● **Work to complete**: Beginning with the line that contains "589x373 pixels." and ending with the line that contains "At what coordinates should I click to accomplish: Uncheck", reproduce the lines of the entries below exactly, omitting pictures.

========================================================================

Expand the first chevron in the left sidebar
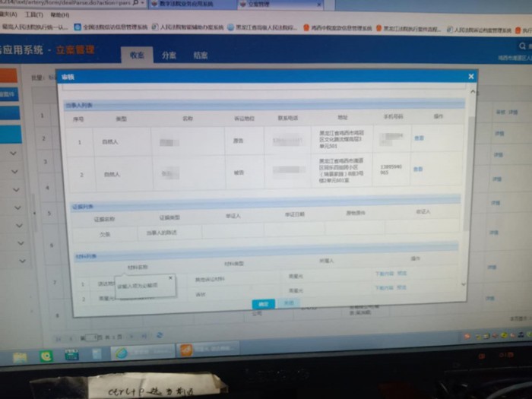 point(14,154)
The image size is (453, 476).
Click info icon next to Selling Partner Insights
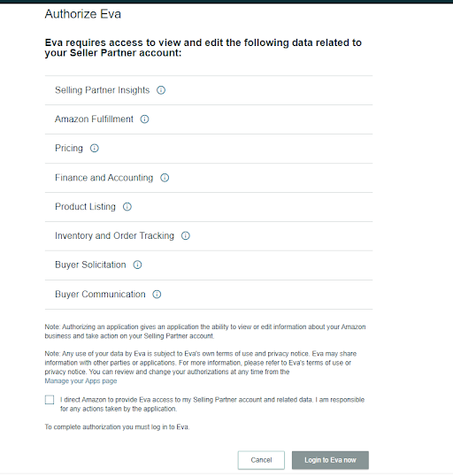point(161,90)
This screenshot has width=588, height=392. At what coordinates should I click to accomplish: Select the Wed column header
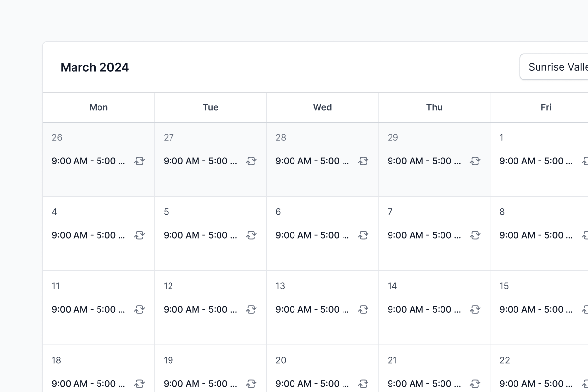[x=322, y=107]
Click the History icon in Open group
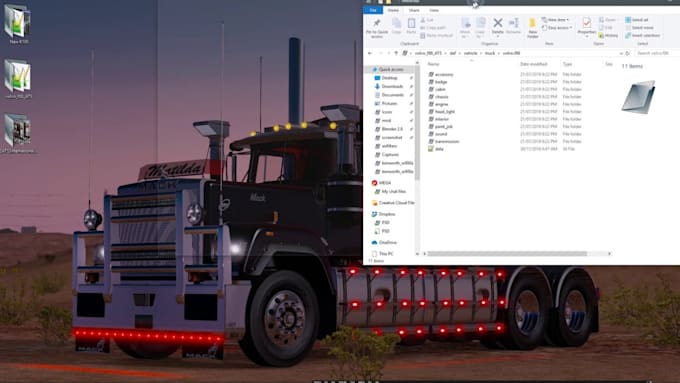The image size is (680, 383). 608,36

========================================================================

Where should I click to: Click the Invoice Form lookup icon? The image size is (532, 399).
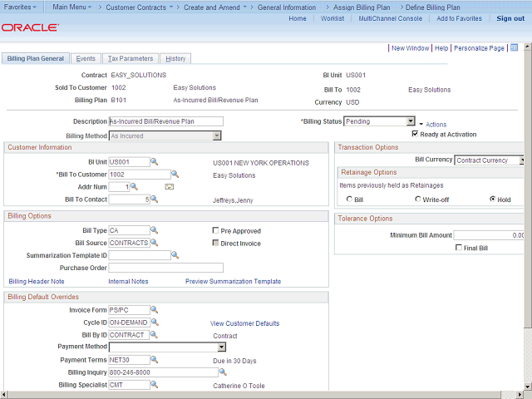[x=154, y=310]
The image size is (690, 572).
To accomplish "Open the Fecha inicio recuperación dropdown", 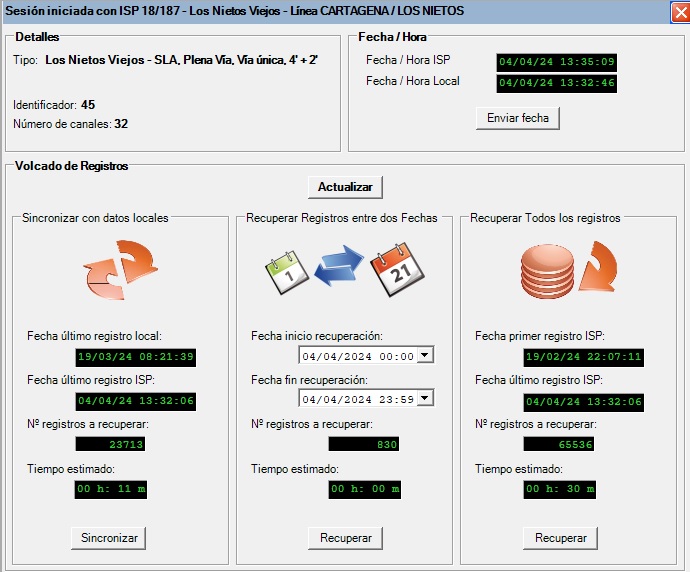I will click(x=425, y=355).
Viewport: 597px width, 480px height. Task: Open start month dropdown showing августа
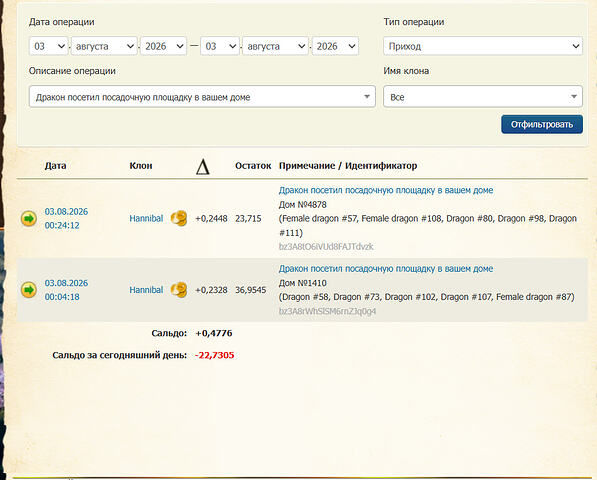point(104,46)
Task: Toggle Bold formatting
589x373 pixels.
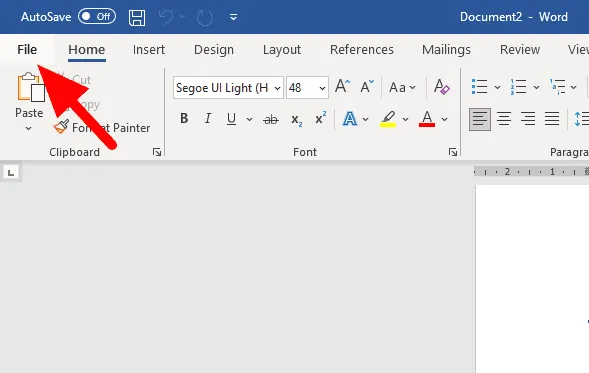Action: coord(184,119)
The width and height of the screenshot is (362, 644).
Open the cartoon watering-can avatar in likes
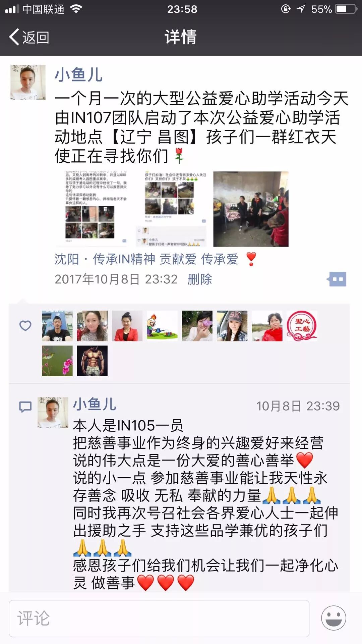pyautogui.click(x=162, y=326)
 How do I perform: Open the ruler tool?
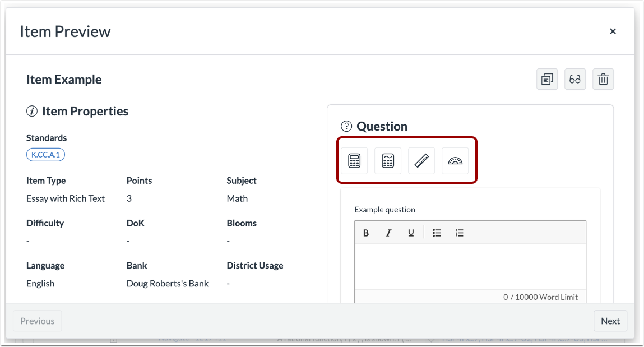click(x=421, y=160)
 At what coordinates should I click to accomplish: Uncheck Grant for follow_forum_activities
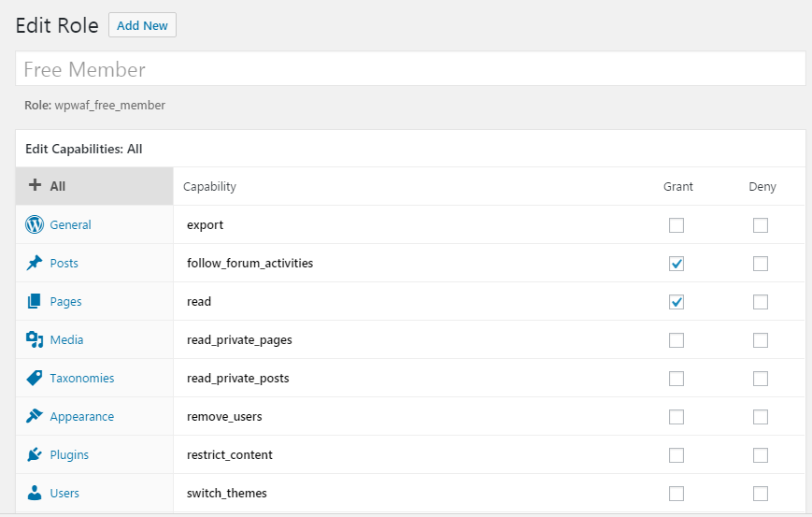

========================================================================

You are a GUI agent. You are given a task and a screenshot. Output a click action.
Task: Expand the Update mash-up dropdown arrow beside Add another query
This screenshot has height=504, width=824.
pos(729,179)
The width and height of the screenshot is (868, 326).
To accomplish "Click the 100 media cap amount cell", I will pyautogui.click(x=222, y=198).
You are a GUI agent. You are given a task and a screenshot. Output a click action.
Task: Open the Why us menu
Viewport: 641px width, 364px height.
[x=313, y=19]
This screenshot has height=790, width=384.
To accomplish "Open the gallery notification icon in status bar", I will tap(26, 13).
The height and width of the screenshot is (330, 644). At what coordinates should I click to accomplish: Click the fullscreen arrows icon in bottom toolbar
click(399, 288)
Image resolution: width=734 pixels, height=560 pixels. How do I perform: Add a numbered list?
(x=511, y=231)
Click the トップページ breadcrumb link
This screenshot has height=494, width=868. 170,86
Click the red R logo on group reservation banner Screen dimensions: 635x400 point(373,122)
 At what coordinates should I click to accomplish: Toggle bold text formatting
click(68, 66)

========================================================================

● **Finished exercise**:
589x373 pixels.
Action: coord(184,119)
The width and height of the screenshot is (362, 644).
Open the cartoon watering-can avatar in likes
pyautogui.click(x=162, y=326)
 How do I perform: Open the ruler tool?
click(x=421, y=160)
 At what coordinates should I click to accomplish: Uncheck Grant for follow_forum_activities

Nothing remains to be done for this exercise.